2019/06/10 15:14:38 [error] 26028#0: *119 connect() failed (110: Connection timed out) while connecting to upstream, client: 110.54.200.239, server: mail1.cehgroup.com, request: "POST /Microsoft-Server-ActiveSync?User=ccc@ph.cehgroup.com&DeviceId=ABHR60DPA17SNCHDLRJ254KQ6C&DeviceType=iPhone&Cmd=Ping HTTP/1.1", upstream: "http://127.0.0.1:20000/SOGo/Microsoft-Server-ActiveSync?User=ccc@ph.cehgroup.com&DeviceId=ABHR60DPA17SNCHDLRJ254KQ6C&DeviceType=iPhone&Cmd=Ping", host: "mail1.cehgroup.com"
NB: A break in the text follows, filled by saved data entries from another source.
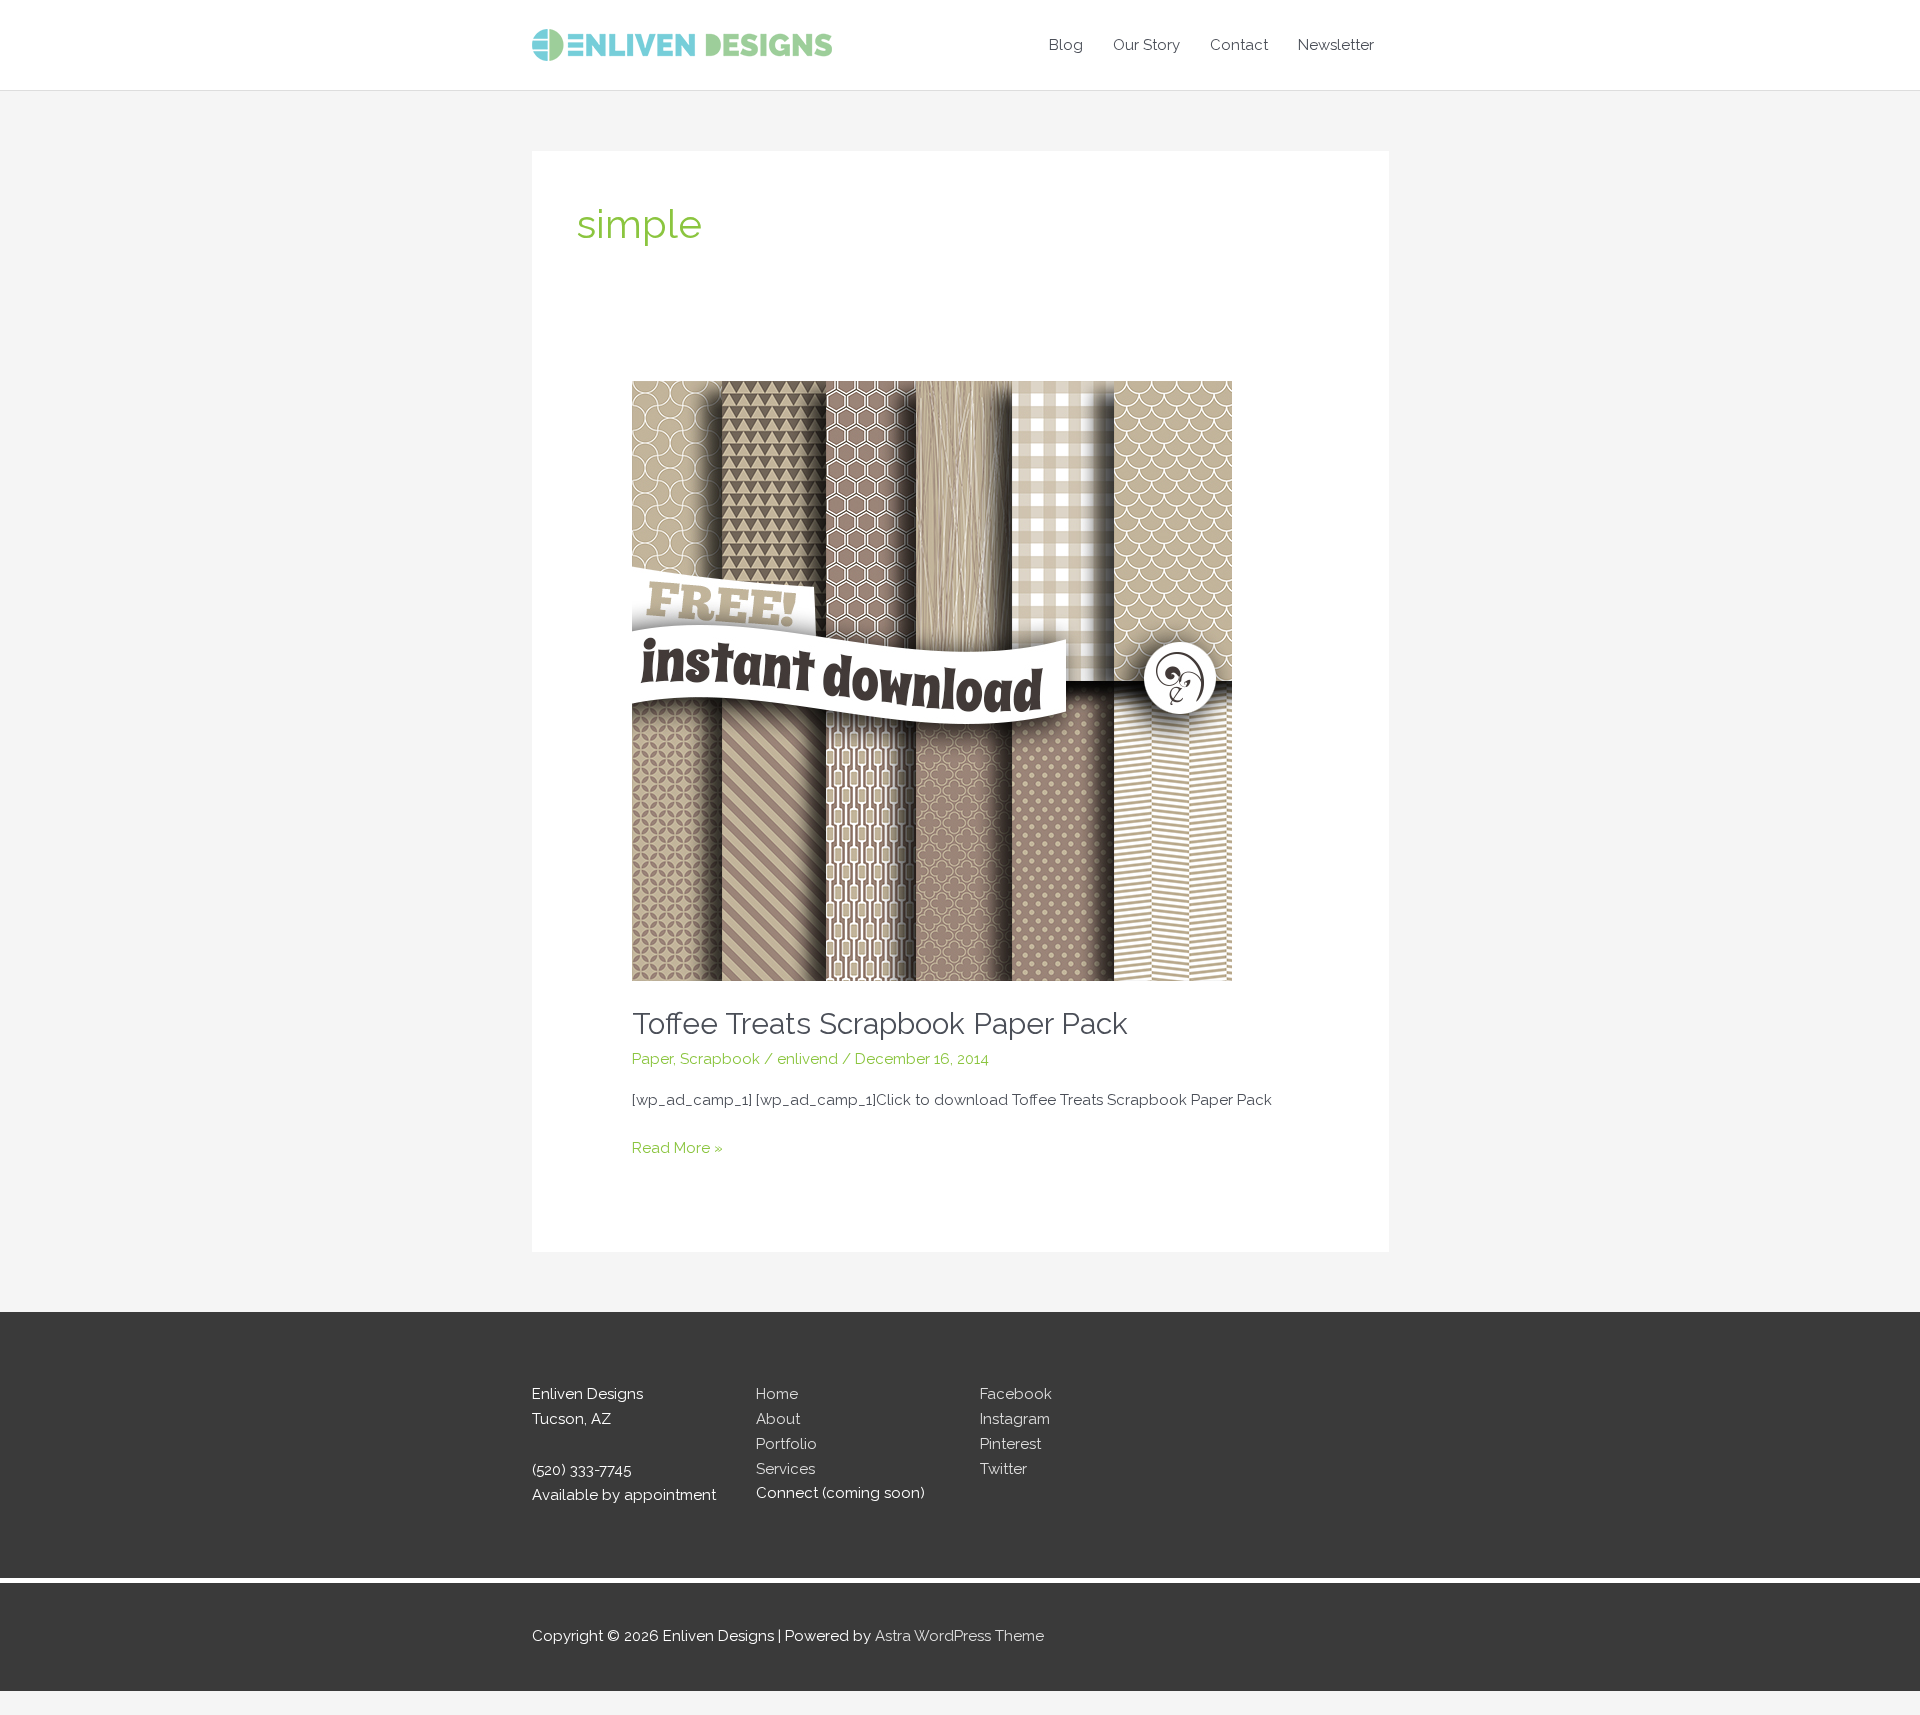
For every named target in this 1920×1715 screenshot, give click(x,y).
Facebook (1016, 1394)
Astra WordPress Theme (959, 1636)
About (778, 1419)
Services (785, 1469)
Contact (1239, 45)
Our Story (1146, 45)
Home (777, 1394)
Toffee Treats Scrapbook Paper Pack (880, 1023)
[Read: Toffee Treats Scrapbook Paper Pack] (932, 680)
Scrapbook (720, 1059)
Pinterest (1010, 1444)
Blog (1066, 45)
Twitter (1003, 1469)
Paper (652, 1059)
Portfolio (786, 1444)
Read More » (677, 1149)
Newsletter (1336, 45)
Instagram (1015, 1419)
2019/06/10 15:14:48 [error] 26028#0: *107 connect() failed (110: Connection timed out) while connecting to upstream, client: 52.125.132.69, server: mail1.cehgroup.com, request: "POST /Microsoft-Server-ActiveSync?User=bbb%40in.cehgroup.com&DeviceId=3D68816F2758A3A0&DeviceType=Outlook&Cmd=ResolveRecipients HTTP/1.1", upstream: "http://127.0.0.1:20000/SOGo/Microsoft-Server-ActiveSync?User=bbb%40in.cehgroup.com&DeviceId=3D68816F2758A3A0&DeviceType=Outlook&Cmd=ResolveRecipients", host: "mail1.cehgroup.com"
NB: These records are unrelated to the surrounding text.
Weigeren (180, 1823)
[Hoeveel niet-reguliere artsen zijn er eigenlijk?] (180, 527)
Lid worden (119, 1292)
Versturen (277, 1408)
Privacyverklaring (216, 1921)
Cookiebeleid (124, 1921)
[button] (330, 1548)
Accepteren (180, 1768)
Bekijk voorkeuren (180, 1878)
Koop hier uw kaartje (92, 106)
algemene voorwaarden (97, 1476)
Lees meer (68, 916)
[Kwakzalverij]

We tried to adjust sogo and nginx configures but still cannot resolve the issue.
Anyone has the similar issue? Any solutions or suggestion? Thanks!

----

Spider Email Archiver: On-Premises, lightweight email archiving software developed by iRedMail team. Supports Amazon S3 compatible storage and custom branding.

2

Re: Activesync connection fail and web mail bad gateway after upgrade SOGo

Did you try to increase preforked SOGo child processes (/etc/sysconfig/sogo)?

3

Re: Activesync connection fail and web mail bad gateway after upgrade SOGo

Yes, we have increased it to 200 since using iRedMail and all along it is working fine. We have also increased vMem size limit to 1024, but seems no improvement.

4

Re: Activesync connection fail and web mail bad gateway after upgrade SOGo

We have about 300 EAS devices. We have set preforked SOGo child processes to 200 but it is still not working.

5

Re: Activesync connection fail and web mail bad gateway after upgrade SOGo

You have 300 EAS devices, the processes should be set to slightly higher than 300.

BTW, 1 EAS connection (in SOGo) will use 1 long run http connection, 2 SQL connections, 20-50MB memory.